3) PhD student – I think most PhD students are either too embarrassed to call themselves what they are or think it’s more appropriate to be called something else I.e candidate, scholar or the very important “Doctoral researcher” which obviously sounds far too impressive for someone who spends there days wandering around wondering what on earth their research is actually about!
II) What do you call yourself when you describe what you do to other people?
Answer:
1) I call myself a PhD scholar mainly because I often reference the community of scholars from the early European universities in my arguments about Higher Education’s purpose (Teaching at Paris, in a late 14th-century Grandes Chroniques de France, pictured above), so I like it. But really I just think I’m a student. I think when I’m well into year three I’ll upgrade to something else, but right now I think anything more is over the top!
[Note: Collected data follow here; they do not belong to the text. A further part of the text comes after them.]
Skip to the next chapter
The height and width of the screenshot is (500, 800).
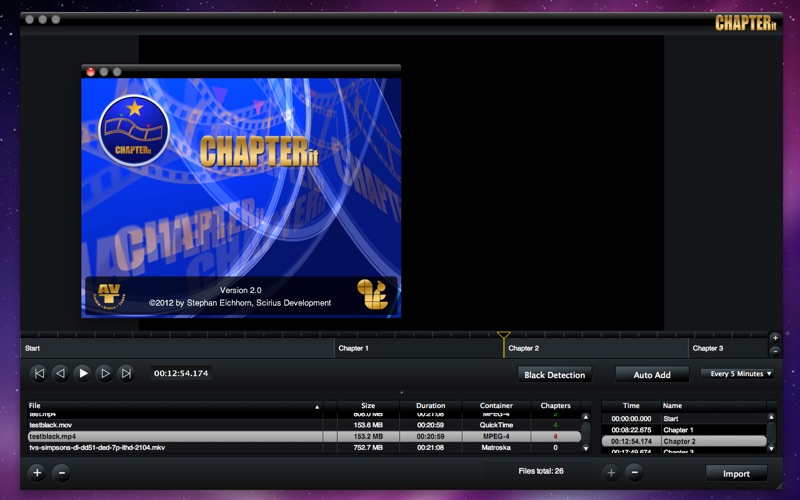click(x=126, y=373)
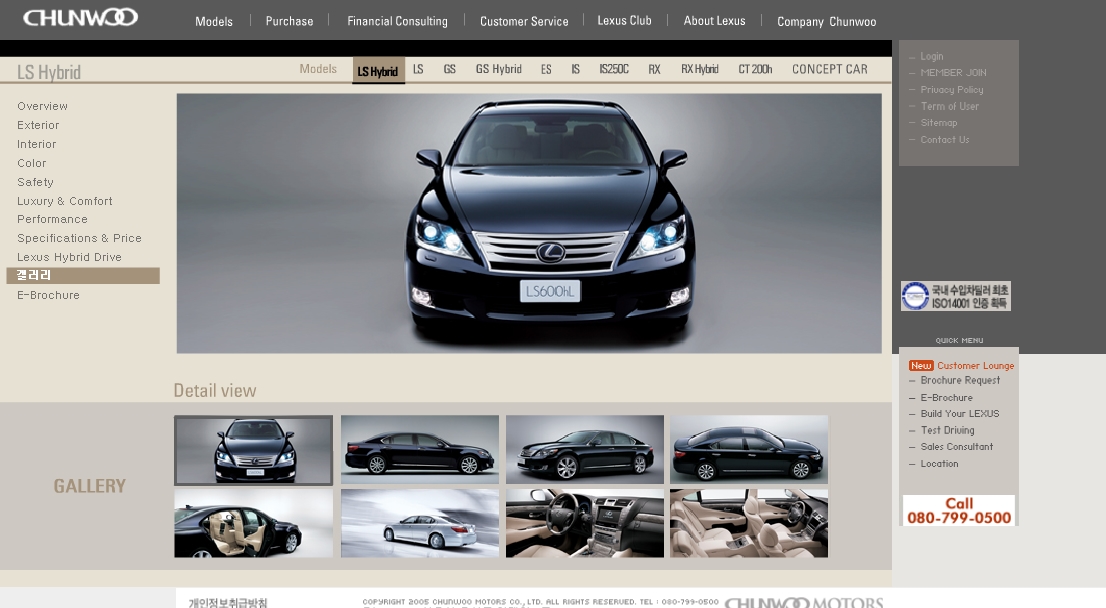
Task: Select the silver car driving thumbnail
Action: coord(419,523)

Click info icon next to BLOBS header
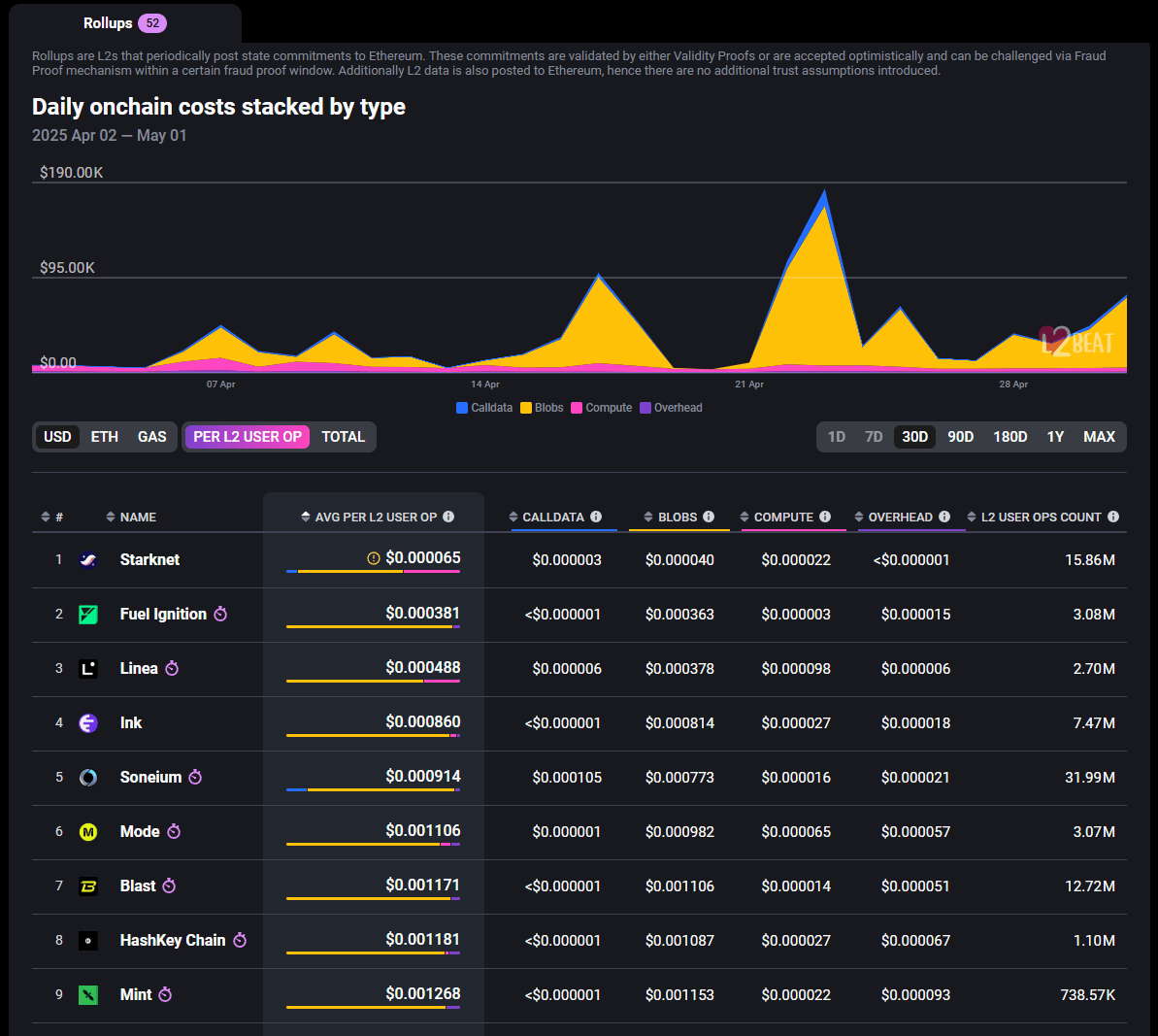(x=709, y=517)
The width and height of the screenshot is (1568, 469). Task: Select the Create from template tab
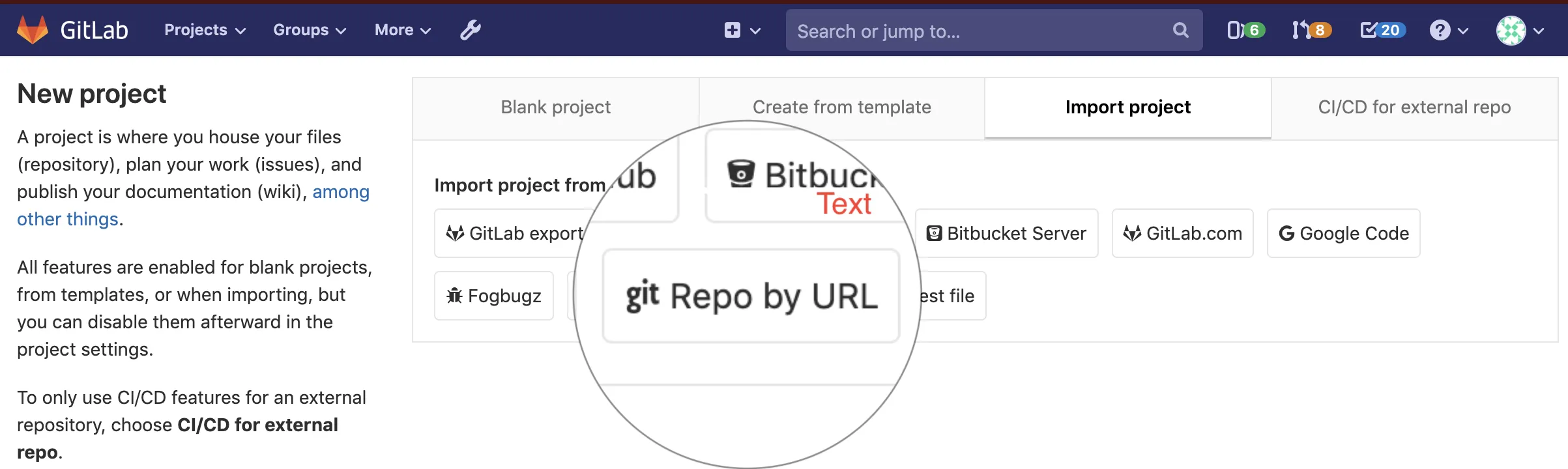(841, 107)
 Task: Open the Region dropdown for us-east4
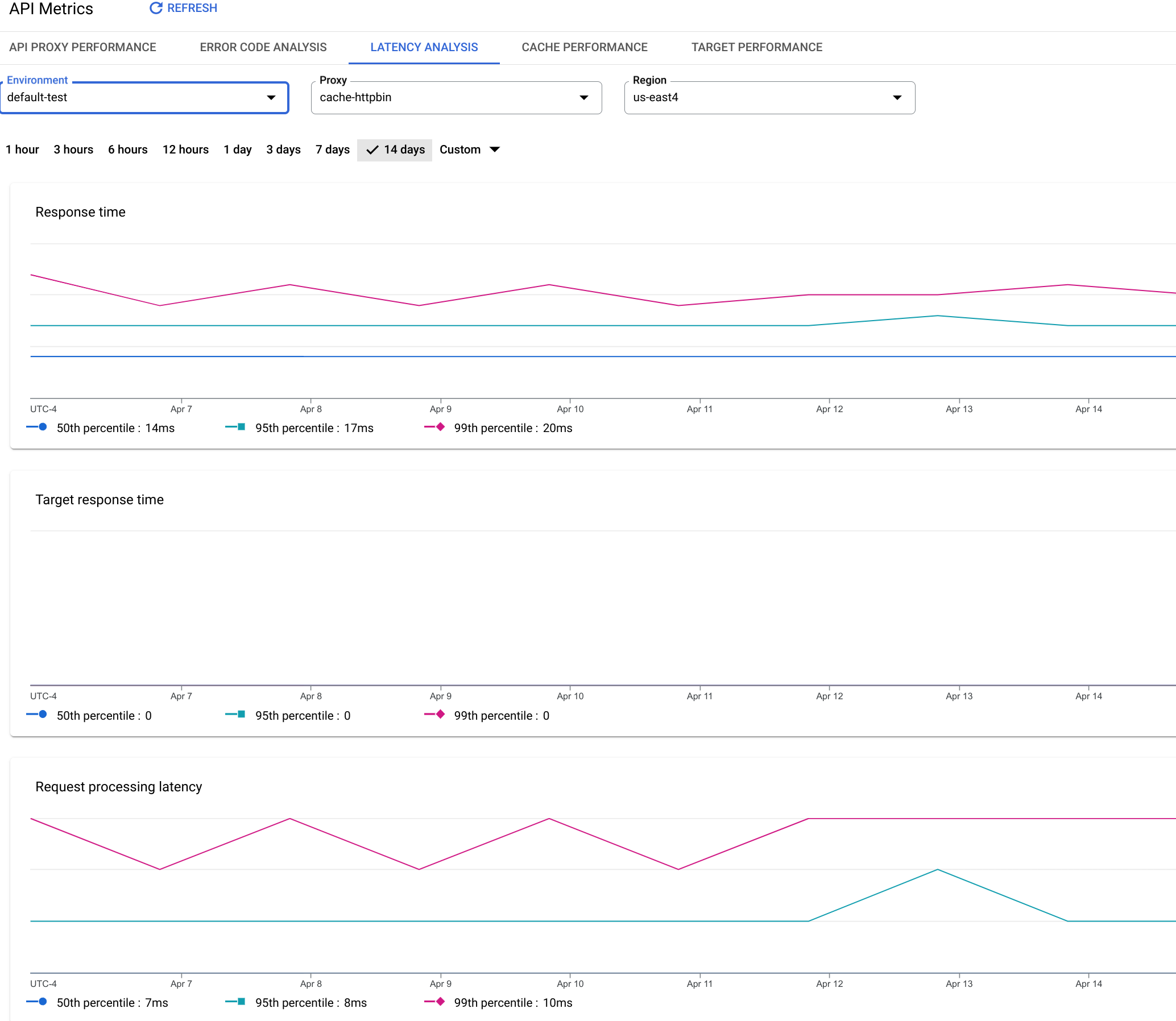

III) Could you give a brief summary of a typical day in your life as a researcher? (Time you start work, when you break, what time you finish, and the activities you are often involved in etc):
Answer:
I am a part-time PhD student and my subject area is linked to my job, so often when I’m not working on my research I am thinking about research even though I’m not doing any. Because I work all kinds of hours, I have an arrangement to spend half a day on research a week to recoup time I spend working evenings or weekends. I also tend to give 2-3 evenings a week to it. On one hand this actually suits my family life (I have twins aged 6 and often need to be at home), on the other it is a challenge some days to work 9-5, get home, get the boys fed and to bed and then find energy to start reading or writing. It’s tough sometimes, but I think I’m doing ok. Supervisor feedback suggests I’m swimming not sinking. I found the recent life coach talk in DMU’s library useful. Although I cannot overhaul certain things in my life (i.e. Looking after my children) I can make small changes to maximise the time I do spend researching. Small changes can make a big difference.
Hope that’s useful to anyone starting out.